Oh pueblo, oh pueblos, oh naciones, que en este siglo verdaderamente oscuro os perdéis en la huella de una libertad que es licencia, de una independencia que es esclavitud, de una hermandad que es hermandad de iniquidad, escuchad al Hijo de Dios. que habló por sí mismo al mundo, y continúa hablando por la Boca inmaculada de la Iglesia. Aquí en el Salvador está la verdadera libertad, que os libera de todas las pasiones y vicios del presente siglo. He aquí la verdadera independencia en Él, fruto de la extraordinaria victoria que os obtuvo sobre el mundo, sobre el diablo y sobre el pecado. Aquí estás finalmente en el Salvador, el amoroso Cabeza de una familia católica. unidos con los sagrados lazos de la fe, la esperanza y el amor. Ipsum audíte. Si queréis salvaros de las horribles tinieblas del paganismo, hacia las cuales corréis constantemente, dirigid vuestra mirada al sol de la humanidad redimida y gozad de los brillantes rayos y del reconfortante calor de los Dogmas y de las buenas obras.

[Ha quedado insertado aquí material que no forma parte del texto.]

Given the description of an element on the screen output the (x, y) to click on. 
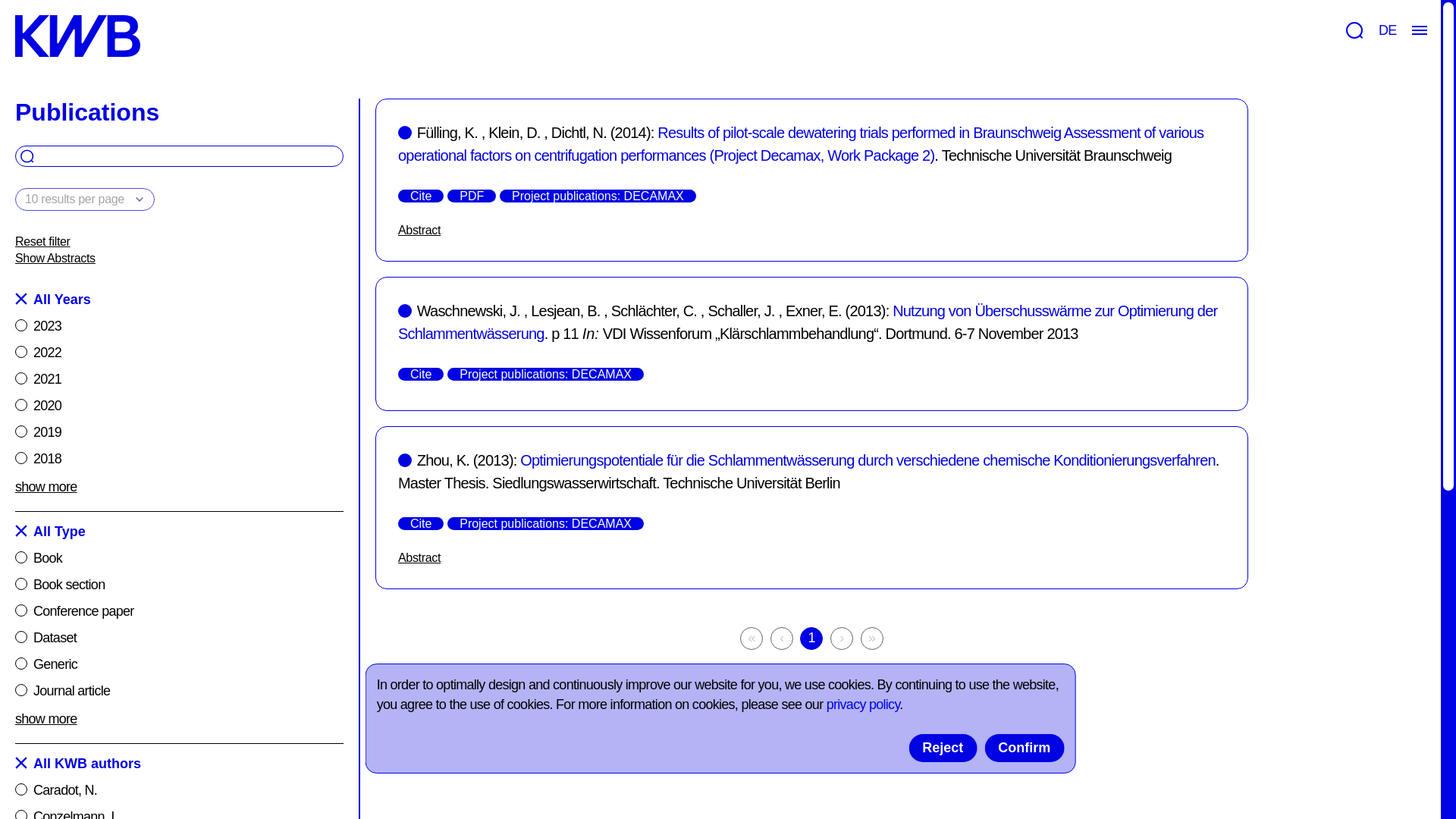
2023 (178, 325)
Show Abstracts (178, 258)
DE (1387, 29)
2020 (178, 405)
2021 (178, 379)
2022 (178, 352)
2019 (178, 432)
Reset filter (178, 241)
All Years (178, 299)
2018 (178, 458)
Given the description of an element on the screen output the (x, y) to click on. 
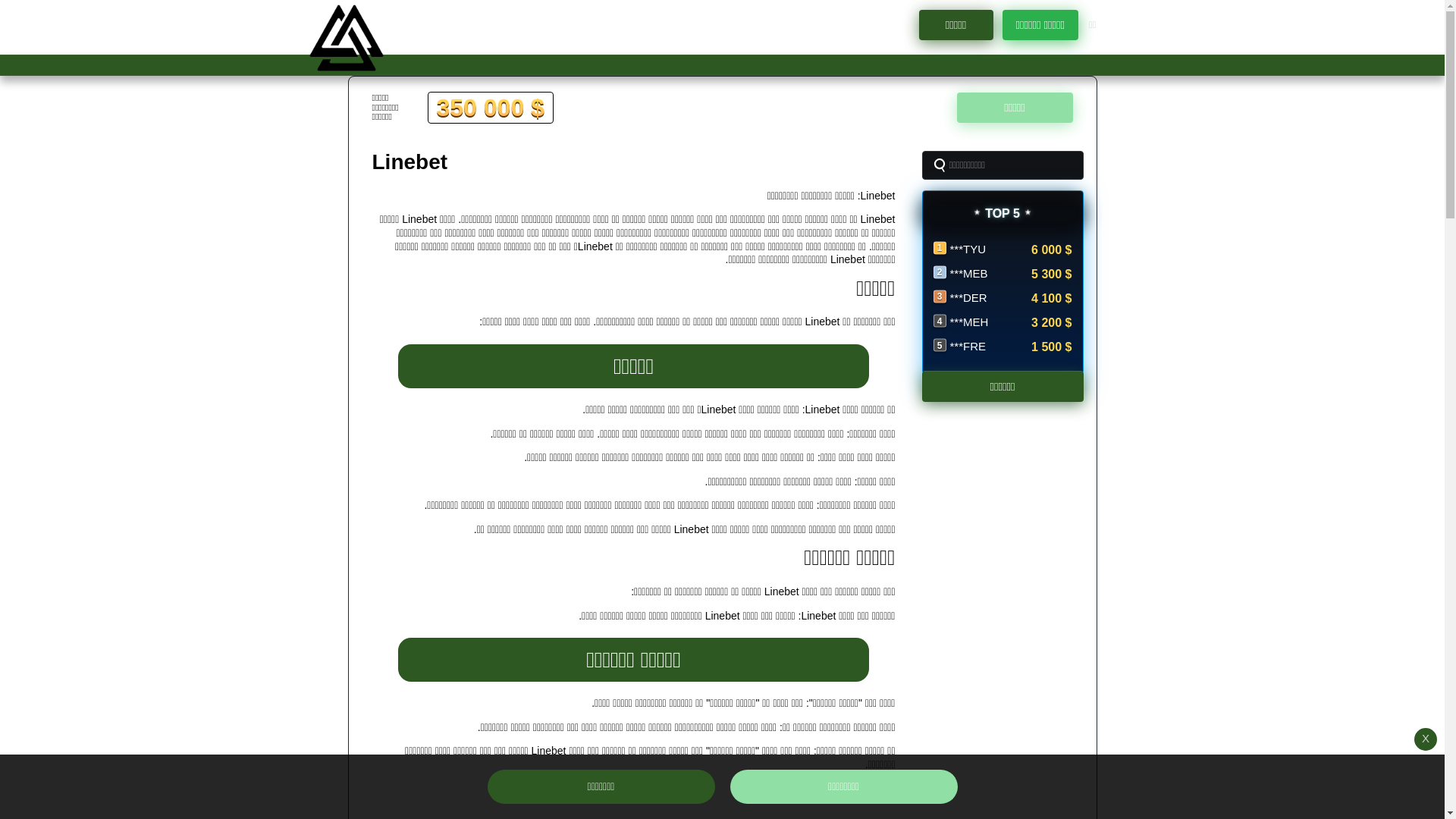
1 Element type: text (731, 59)
casino Element type: hover (345, 37)
350 000 $ Element type: text (490, 107)
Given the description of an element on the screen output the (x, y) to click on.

Además, esto se os dice más particularmente a vosotros, romanos; ya que aquí la Voz de la Verdad siempre ha sido impecable durante diecinueve siglos, aquí innumerables milagros la han confirmado, aquí los Santos Apóstoles Pedro y Pablo la han grabado con caracteres indelebles en sus tumbas, aquí ha residido el sol del cristianismo, el Papa, ya que esta cátedra siempre se predica y defiende la verdad. Porque PIUS NONUS, Sucesor de San Pedro y Vicario de Jesucristo, es la Boca de la Iglesia, el Representante del Salvador, de quien el Padre Eterno dijo: Ipsum audíte.
FRANCESCO LEOPOLDO ZELLI OSB.
NOTA
[1] Se cree que la Transfiguración ocurrió aproximadamente ocho meses antes de la Crucifixión.